Growing up and watching Boye drink himself to destruction, I saw no way in which he could ever change, but in recent years, I started to appreciate my father's point of view a bit more. Alcoholism is a disease, but its cure lies in the sufferer's own desire to overcome it. Boye had never desired to overcome it. In fact, he usually argued that he didn't have a drinking problem! So he had never stood a chance of curing it.

But Boye woke up one day last year, looked around him, and was finally hit by the damage and destruction he was causing to the people who loved him. He woke up one day and suddenly found the strength to admit he had a problem. He woke up one day and finally decided he wanted to live. For the first time, he asked my father not for money, but for help to kick his addiction. He has now been sober for almost six months. It took a quarter of a century, but Boye finally decided that he wanted to use the chances my father kept giving him.

It has not been easy, but he has been taking things one day at a time. He has not suddenly become a saint, but he has been actively working towards improving every aspect of his life where he was failing before. He has found a job, and is working hard to keep it. He has stopped hitting his wife, but they do yell at each other sometimes. He has apologised to my mum, but can't quite look her in the eye just yet.

Boye finally decided he wanted a different future from the one he had settled for. Now, if my father had given up on him at any point during his twenty-five year suicide mission, what would Boye have done on that morning when he decided to change? Would he have had anyone to turn to? Would he not have thought there was no place he could go for help, and given up the will to live?

So the question is, can people change? Well, I have a theory. I think people can improve.

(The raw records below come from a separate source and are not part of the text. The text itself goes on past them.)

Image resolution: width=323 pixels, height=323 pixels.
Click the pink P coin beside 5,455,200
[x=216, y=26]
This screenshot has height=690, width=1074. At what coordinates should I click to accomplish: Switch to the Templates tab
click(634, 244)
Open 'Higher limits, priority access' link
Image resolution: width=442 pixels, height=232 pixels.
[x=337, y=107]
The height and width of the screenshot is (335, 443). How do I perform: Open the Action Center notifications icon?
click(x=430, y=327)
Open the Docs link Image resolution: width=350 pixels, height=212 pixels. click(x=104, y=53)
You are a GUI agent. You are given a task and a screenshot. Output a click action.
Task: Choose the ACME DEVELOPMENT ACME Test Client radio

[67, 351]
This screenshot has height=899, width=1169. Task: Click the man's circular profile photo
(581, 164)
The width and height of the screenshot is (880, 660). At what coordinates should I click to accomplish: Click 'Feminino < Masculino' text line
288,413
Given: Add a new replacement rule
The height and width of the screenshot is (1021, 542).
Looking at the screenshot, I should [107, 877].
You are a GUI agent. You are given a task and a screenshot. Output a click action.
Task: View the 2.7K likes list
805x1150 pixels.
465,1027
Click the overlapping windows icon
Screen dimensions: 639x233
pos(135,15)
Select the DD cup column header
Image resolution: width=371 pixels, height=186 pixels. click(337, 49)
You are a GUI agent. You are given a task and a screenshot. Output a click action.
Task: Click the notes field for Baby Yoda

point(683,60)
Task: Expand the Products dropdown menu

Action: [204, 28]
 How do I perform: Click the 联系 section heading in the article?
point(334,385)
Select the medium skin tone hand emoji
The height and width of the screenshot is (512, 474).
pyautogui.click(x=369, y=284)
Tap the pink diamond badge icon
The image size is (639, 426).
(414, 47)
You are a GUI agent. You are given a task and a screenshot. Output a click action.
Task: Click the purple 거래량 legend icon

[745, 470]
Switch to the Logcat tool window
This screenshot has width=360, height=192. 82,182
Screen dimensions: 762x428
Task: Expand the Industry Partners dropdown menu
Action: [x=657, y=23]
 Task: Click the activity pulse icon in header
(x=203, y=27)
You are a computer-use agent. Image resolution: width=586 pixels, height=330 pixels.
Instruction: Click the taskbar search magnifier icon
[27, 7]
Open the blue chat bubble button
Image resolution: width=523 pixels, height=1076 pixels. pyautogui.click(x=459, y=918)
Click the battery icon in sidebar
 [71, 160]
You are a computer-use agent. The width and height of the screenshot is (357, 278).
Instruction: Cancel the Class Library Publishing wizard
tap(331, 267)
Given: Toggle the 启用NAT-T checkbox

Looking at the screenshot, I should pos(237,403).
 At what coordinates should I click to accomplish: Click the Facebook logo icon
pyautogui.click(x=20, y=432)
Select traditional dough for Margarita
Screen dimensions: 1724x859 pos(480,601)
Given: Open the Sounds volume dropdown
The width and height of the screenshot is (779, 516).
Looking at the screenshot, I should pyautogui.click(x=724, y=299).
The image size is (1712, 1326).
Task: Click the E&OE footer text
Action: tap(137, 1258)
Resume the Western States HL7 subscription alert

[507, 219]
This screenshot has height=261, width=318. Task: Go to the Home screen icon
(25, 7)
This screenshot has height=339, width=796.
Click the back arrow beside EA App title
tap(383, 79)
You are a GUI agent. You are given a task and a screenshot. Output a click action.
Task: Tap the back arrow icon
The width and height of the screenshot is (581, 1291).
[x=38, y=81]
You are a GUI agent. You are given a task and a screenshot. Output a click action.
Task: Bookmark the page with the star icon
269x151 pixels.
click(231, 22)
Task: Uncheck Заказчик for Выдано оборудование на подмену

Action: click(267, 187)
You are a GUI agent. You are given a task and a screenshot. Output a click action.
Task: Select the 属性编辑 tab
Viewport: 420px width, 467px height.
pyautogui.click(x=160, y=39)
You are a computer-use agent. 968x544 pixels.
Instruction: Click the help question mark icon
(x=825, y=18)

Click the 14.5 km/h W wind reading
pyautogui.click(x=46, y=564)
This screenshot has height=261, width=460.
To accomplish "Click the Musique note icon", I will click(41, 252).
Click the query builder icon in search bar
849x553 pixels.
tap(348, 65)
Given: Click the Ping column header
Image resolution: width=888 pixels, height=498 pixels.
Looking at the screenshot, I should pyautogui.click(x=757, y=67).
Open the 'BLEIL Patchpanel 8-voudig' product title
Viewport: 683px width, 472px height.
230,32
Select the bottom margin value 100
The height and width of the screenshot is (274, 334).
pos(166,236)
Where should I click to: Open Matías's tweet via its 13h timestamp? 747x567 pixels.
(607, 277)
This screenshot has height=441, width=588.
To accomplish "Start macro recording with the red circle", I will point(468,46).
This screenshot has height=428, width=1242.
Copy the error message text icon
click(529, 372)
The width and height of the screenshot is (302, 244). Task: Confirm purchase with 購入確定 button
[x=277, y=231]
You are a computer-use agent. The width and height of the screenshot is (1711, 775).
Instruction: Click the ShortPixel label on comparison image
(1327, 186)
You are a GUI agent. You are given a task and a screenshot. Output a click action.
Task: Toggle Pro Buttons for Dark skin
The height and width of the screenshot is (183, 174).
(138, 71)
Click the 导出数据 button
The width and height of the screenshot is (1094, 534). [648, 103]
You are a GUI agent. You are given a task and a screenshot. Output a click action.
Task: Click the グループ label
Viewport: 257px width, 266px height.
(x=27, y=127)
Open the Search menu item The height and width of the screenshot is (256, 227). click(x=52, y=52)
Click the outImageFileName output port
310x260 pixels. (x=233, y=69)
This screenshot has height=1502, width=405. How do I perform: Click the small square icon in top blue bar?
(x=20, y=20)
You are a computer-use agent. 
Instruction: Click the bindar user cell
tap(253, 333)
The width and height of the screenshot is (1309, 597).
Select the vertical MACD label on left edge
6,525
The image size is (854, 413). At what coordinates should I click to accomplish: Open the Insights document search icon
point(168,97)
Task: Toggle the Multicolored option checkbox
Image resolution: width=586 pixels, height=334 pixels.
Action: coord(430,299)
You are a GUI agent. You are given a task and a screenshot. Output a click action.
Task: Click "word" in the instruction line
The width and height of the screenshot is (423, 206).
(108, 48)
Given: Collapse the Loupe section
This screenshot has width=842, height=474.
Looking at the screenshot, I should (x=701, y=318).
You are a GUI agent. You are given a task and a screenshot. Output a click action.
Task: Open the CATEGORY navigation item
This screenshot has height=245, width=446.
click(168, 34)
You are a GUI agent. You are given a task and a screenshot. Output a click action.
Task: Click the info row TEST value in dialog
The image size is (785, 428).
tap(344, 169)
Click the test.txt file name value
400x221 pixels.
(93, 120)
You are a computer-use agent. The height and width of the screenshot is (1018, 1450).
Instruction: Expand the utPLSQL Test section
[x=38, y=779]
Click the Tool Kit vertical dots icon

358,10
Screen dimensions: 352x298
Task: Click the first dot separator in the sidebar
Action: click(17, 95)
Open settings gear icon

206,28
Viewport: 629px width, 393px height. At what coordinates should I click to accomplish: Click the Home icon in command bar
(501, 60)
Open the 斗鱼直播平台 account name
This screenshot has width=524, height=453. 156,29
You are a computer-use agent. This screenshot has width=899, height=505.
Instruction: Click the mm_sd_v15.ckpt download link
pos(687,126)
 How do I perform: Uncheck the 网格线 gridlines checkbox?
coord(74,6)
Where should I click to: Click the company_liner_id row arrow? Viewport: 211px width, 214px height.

Improvement is actually the basic purpose of all living things - especially humans. Everything we do is to improve. We eat to be stronger, we read to be smarter, we work to be richer, exercise to be healthier, we compete to be better, we walk to go further, we talk to get closer, every single thing we do is designed on a cellular genetic level to improve some aspect of our lives. We're either improving, or we're dead. Even then, our hair continues to grow.

But we also do bad things to improve. People steal to gain wealth, they lie to avoid judgement, they cheat to gain pleasure, they rape to gain power, they drink to feel no pain. For a person to stop negative improvement and start positive ones, a few factors must be present.

1. They must admit their faults. Nobody ever improved in life by not knowing they had to.

2. They must want to change. The energy to do the right thing has to come from within. Nobody else can do it for them. People may want the best for them, but they will never get the best unless they want it for themselves.

3. They need a purpose for improvement. Once a person decides they want to be better, they must have a reason for maintaining that resolve. There is no stronger motivator for those who have done wrong than the possibility of making things right.

4. They must have a chance. Motivation will not go far without opportunity. By giving Boye chance after chance, my father was simply making sure that when he finally found the motivation to be better, there would also be an opportunity for him to be better.

My friends, today's message is for those of us who have been wronged, sometimes repeatedly. When the Bible and the Quran tell us to forgive, it's not just for our own benefit - so we can have a clear conscience - it's also God's way of giving sinners a path back to redemption. In order to keep that path open, all you have to do is give them another chance. Some say people never change, but I guarantee you that people can improve.

All they need is the resolve, and the chance. The resolve must come from them, but the chance must come from you. My name is Kojo Yankson, and as long as I have the chance, I'll keep improving.